Showcase

The Stains of Eyes

The Stains of Eyes – a series of time-based artworks produced in the spring of 2020

 

Time. Like architectural ruins in a distant place, time moves across and then it stands still. It falls apart. It is put back together again. It is remade in a pursuit of a burning question. Deliberate acts of destruction are healed. A collective gaze impresses on the surface of our history, and of our present.

 

We imagine through the stains of our eyes.

 

Several months ago, six graduate student artists pursued an idea. Excavating their personal archives and ongoing preoccupations, they put pen to paper. They outlined a territory they would embark upon.

 

A pandemic occurs.

 

Time. It interrupts. Contemporary ruins is now our currency. Time shifts and blows away. Ideas are relevant or they are not. New questions are asked, but answers are hard to find. What does a collective gaze now say about our history and present. How do we now imagine into a future?

 

We imagine through the stains of our eyes.


Sama Alshaibi, Professor

Participating Artists

 

Anna Brody

Kenni Dankert

Tehan Ketema

Raven Moffett

Nick Smallwood

Bella Maria Varela

 

Director’s Q&A

 

May 14th, 5pm (PST)

https://arizona.zoom.us/j/98204143945

Raven Moffett

 

Marrow Mourning

Marrow Mourning is meant to disturb and inform its audience about the painful rending of bodily connections to land, community, ceremony, and each other that Indigenous womxn must constantly struggle against settler colonial oppression to maintain. Illustrated through interactions of a mother and daughter literally carving space for themselves within the land and found footage from the ongoing Wet’suwet’en land crisis, Marrow Mourning is a painful meditation on Indigneous resilience against continued occupation of Native land.

 

Tehan Ketema

 

Mimbirkakh

Mimbirkakh (to kneel with one’s hands in the air) is understood as an act of dedicated devotion. In an ode to the diaspora, I subvert a traditional act of discipline from my homeland into an enduring,committed, and laborious act of love. The physical body becomes a metaphor for the internalized experiences of yearning for fulfillment and belonging. Mimbirkakh explores the way that land and sky become sites of refuge, grounding and connecting the body in habitual moments of meditation.

Bella Maria Varela

 

Triathlon

Inspired by my family’s competitive sporting spirit, Triathlon tracks the rhythms and terrains of American immigration and confronts the absurd constructs of US patriotism and exceptionalism.

Anna Brody

 

this is the only thing we’ve got

These conjoined video pieces address love relationships and the internalized values that mediate them. They are intended to be viewed in the same moment or space, inviting consideration of how different types of relationships intersect within and reciprocally inform our individual experiences.The long-take format requires investment and faith on the part of the viewer that gestures towards the commitment and conviction required to build love. The performances engage repetition, in its capacity to build both consistency and redundancy – to communicate patterning whether healthy or destructive, and the balance between fulfillment and/or refusal of desires. They ask about stillness, waiting, breathing, and allowing. They tell about grasping, yearning, making, and learning. They explore what we learned love was as children, and what we can allow it to be now if we try very hard to grow.

1. worth it
2. forever
3. tiny lightning

Nick Smallwood

 

Quarantine

Quarantine is a personal piece that reflects the inner feelings of the artist during the novel COVID-19 shutdown. It is meant to evoke the feelings of anxiety, entrapment, and frustration, while showing how two generations deal with the same isolation. Playing on the concept of monotony and the contrast between useful and uselessness, the two subjects engage in one individual task throughout the entire film. Through the piece, the artist hopes to make the viewer contemplate their own experience and feelings during this period of time. 

 

Kenni Dankert

 

Baptism

“I got it from you and built a home with it”
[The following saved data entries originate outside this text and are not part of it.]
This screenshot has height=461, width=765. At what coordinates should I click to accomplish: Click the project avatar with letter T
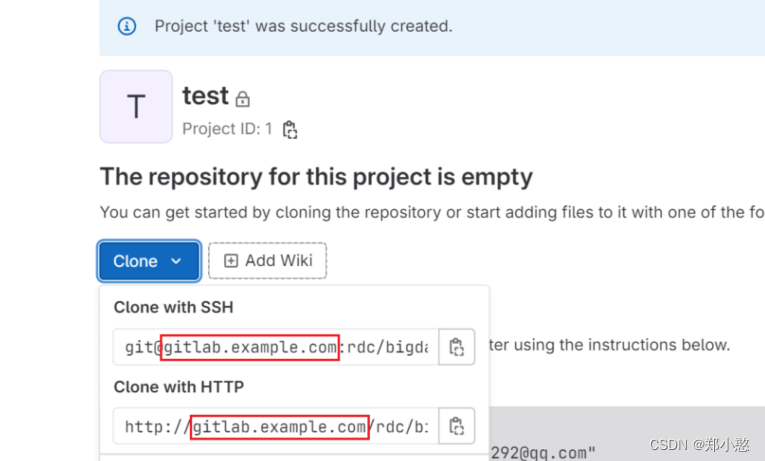136,106
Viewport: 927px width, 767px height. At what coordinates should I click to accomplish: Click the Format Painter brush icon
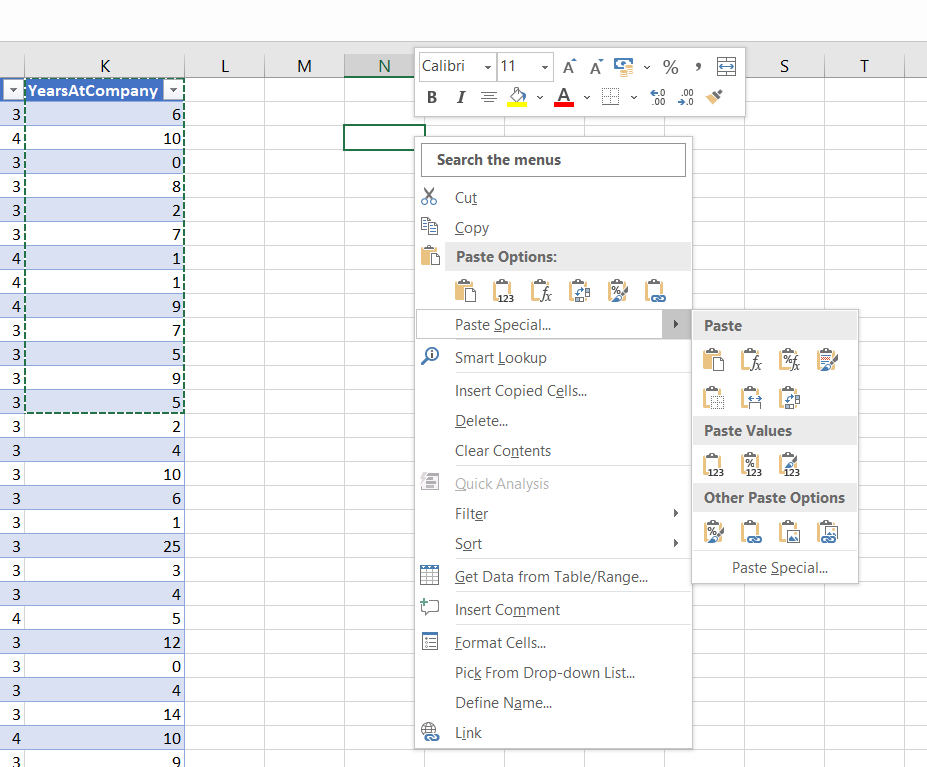(714, 97)
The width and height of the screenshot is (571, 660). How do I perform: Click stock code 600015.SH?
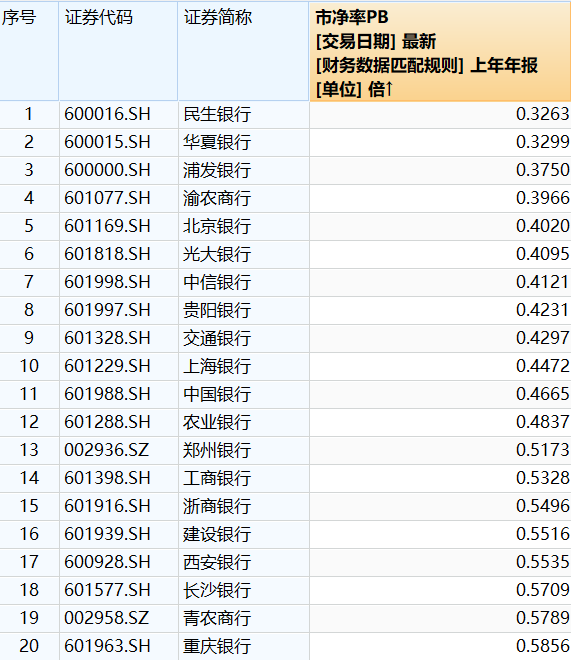pos(107,142)
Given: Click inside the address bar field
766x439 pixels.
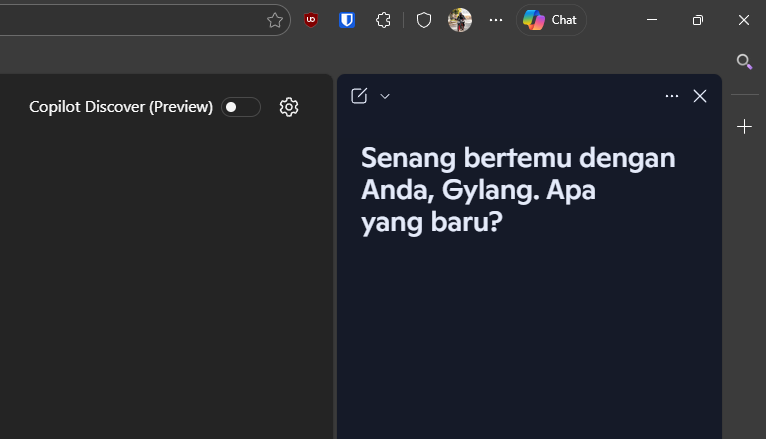Looking at the screenshot, I should 130,20.

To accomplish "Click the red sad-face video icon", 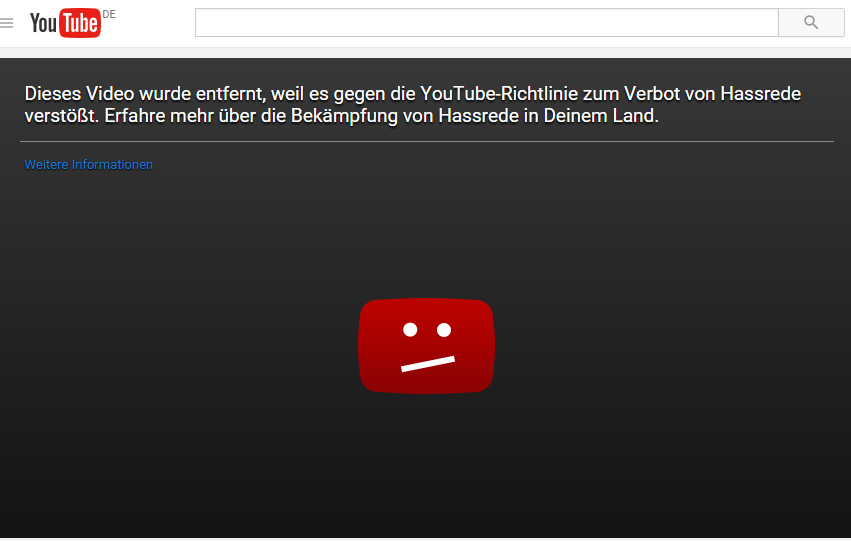I will (427, 346).
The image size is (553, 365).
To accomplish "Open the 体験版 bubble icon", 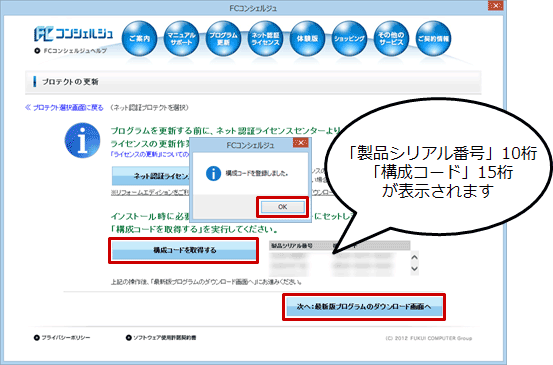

Turning away from nostalgia and into the self is a healthy and necessary rite of passage to becoming.

Souvenirs of the family both define and limit our perceptions of being. This normalized marriage between distance and intimacy disorients our psychological landscapes, while the subconscious embraces the disoriented and gives us access to otherwise unknowable truths. When objects that serve as reminders transform into navigational tools, a new place where walls become linings is born.